═════ Input for this task ═════

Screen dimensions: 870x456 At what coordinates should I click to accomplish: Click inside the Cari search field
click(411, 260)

═════
═════ Input for this task ═════

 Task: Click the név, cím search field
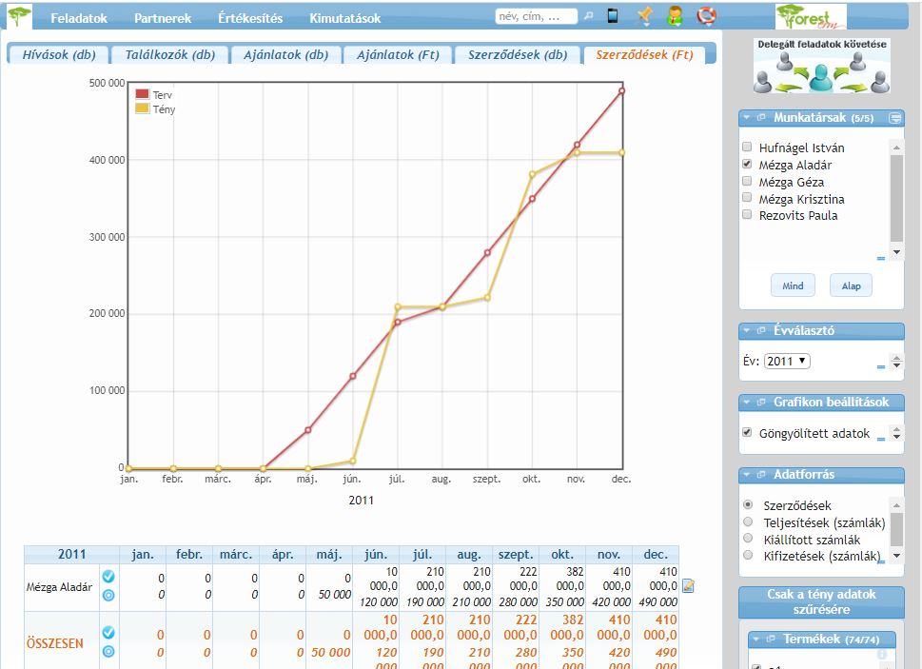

═════
═════ Input for this task ═════

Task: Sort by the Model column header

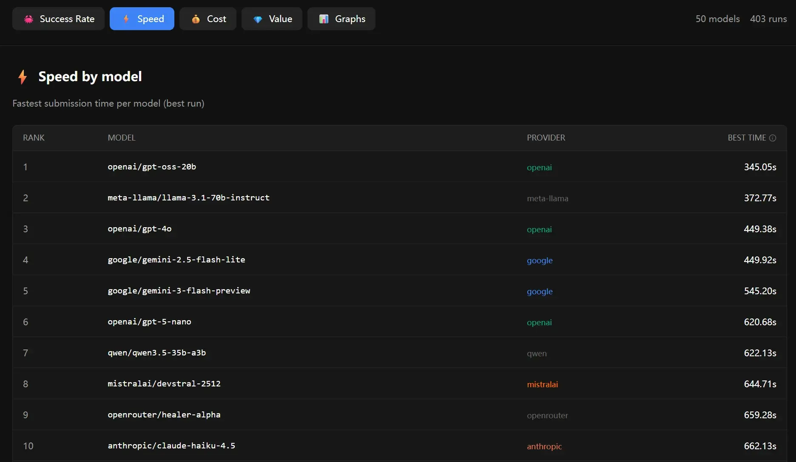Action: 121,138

═════

Exercise: Put the material from the line containing "Screen dimensions: 870x456" to the line containing "click(411, 260)" into a JSON list of strings, one string per line.

Answer:
[
  "Screen dimensions: 870x456 At what coordinates should I click to accomplish: Click inside the Cari search field",
  "click(411, 260)"
]